Клац. Зеленый свет. Враждебный хор мгновенно замирает. Маурицио снова поправляет микрофон: – Тем не менее мы собрались здесь не для того, чтобы заклеймить Рико, а для того, чтобы дать ему возможность признать свои ошибки, самокритично оценить себя и публично раскаяться в содеянном. Поэтому, если нет возражений, передаю слово Рико.

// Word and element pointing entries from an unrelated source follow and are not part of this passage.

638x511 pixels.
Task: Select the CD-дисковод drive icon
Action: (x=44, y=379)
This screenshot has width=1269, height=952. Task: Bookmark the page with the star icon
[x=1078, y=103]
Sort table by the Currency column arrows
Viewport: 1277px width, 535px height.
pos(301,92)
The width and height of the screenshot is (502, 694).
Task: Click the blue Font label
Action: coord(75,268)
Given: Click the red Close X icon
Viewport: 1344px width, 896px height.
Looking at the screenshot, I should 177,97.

Клац. Желтый свет. Сидящие в гостиной хлопают Маурицио одновременно и в строго определенном ритме: два хлопка – пауза; два хлопка – пауза. Они хлопают Маурицио за то, что он «сорвал с меня маску», а я и вправду чувствую себя «без маски», то есть с обнаженным, беззащитным лицом, так, словно до сей поры защищал и прятал его под некой маской. Вновь клацает светофор: красный свет. И в третий раз по гостиной разносится скандирование: – Че – да, Рико – нет! Я замечаю, что члены группы талдычат этот нехитрый лозунг и тарабанят по полу с заученной методичностью и совершенно равнодушными лицами, праздно и невыразительно поглядывая вокруг. Короче говоря, существует детально разработанный план, который они и выполняют, не испытывая ко мне при этом настоящей вражды; я для них как бы безликий и безымянный жупел врага, на месте которого может быть кто угодно. Сейчас они старательно линчуют меня, но, окажись здесь вместо меня кто-то другой, все происходило бы точно так же.

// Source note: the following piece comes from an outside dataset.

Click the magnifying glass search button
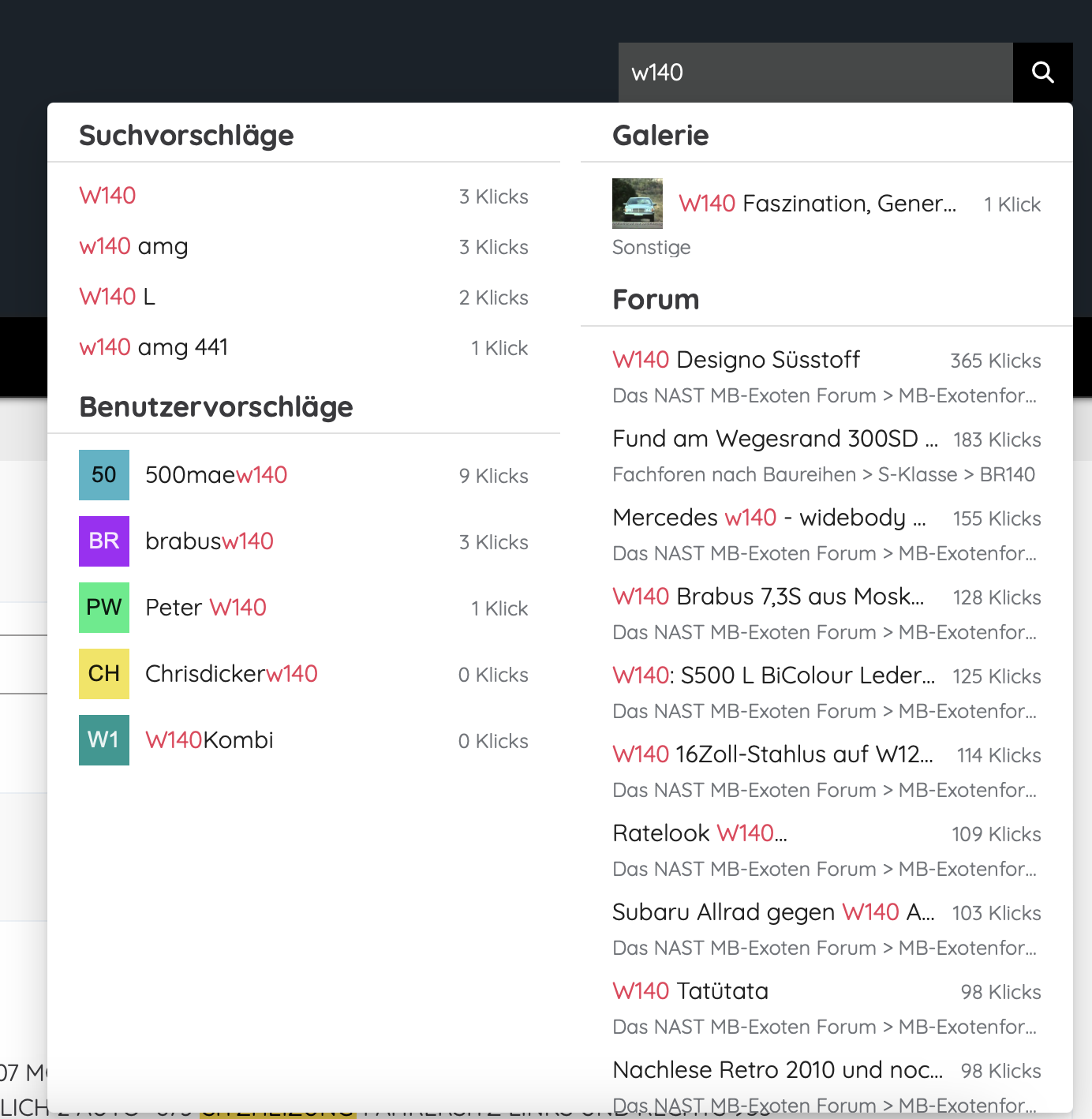Image resolution: width=1092 pixels, height=1119 pixels. tap(1042, 73)
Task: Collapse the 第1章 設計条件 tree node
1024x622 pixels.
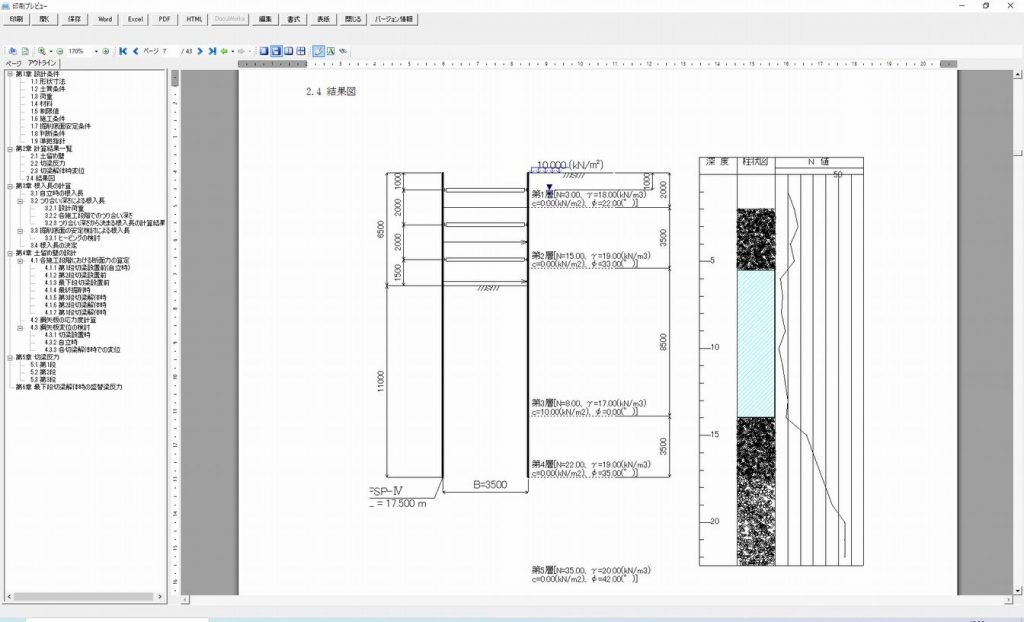Action: 9,74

В то время как несмолкаемо звучит агрессивный хор, сознаю, что скоро должен буду говорить, и начинаю судорожно соображать, как мне ответить на обвинения Маурицио. Возможны три варианта ответа. Во-первых, твердо, с умом и достоинством выступить против всех обвинений, выдвигаемых в мой адрес, рассеять их и объявить себя невиновным. Вовторых, в свою очередь напасть на них, обвинить в умышленном заговоре, наговорить грубостей и уйти, хлопнув дверью. В-третьих, сделать то, что от меня требуется, а именно: признать мою виновность, подвергнуться самокритике и раскаяться. Из трех вариантов первый ближе мне, так сказать, в интеллектуальном отношении. Ко второму подталкивает чувство негодования. Но вот что странно: третий вариант притягивает меня гораздо сильнее, хотя каким-то смутным, загадочным образом. Интуитивно чувствую, что эта низменная, мазохистская манера поведения органично присуща «униженцу» перед лицом «возвышенца», плебею – перед лицом патриция. Однако это еще и способ разобраться в самом себе. В самом деле, зачем мне понадобилось доносить Протти на группу? Только ради того, чтобы получить место режиссера? Или ради какой-то глубинной цели? Клац. Зеленый свет. Моя очередь выступать. Недолго думая, я выбираю третий вариант. Делаю шаг к столу – одного этого движения достаточно, чтобы высвободить мое чувство вины. С удивлением обнаруживаю, что мои глаза наполнились слезами, а грудь раздувается от непонятного волнения: – Прежде всего я признаю, что Маурицио сказал правду.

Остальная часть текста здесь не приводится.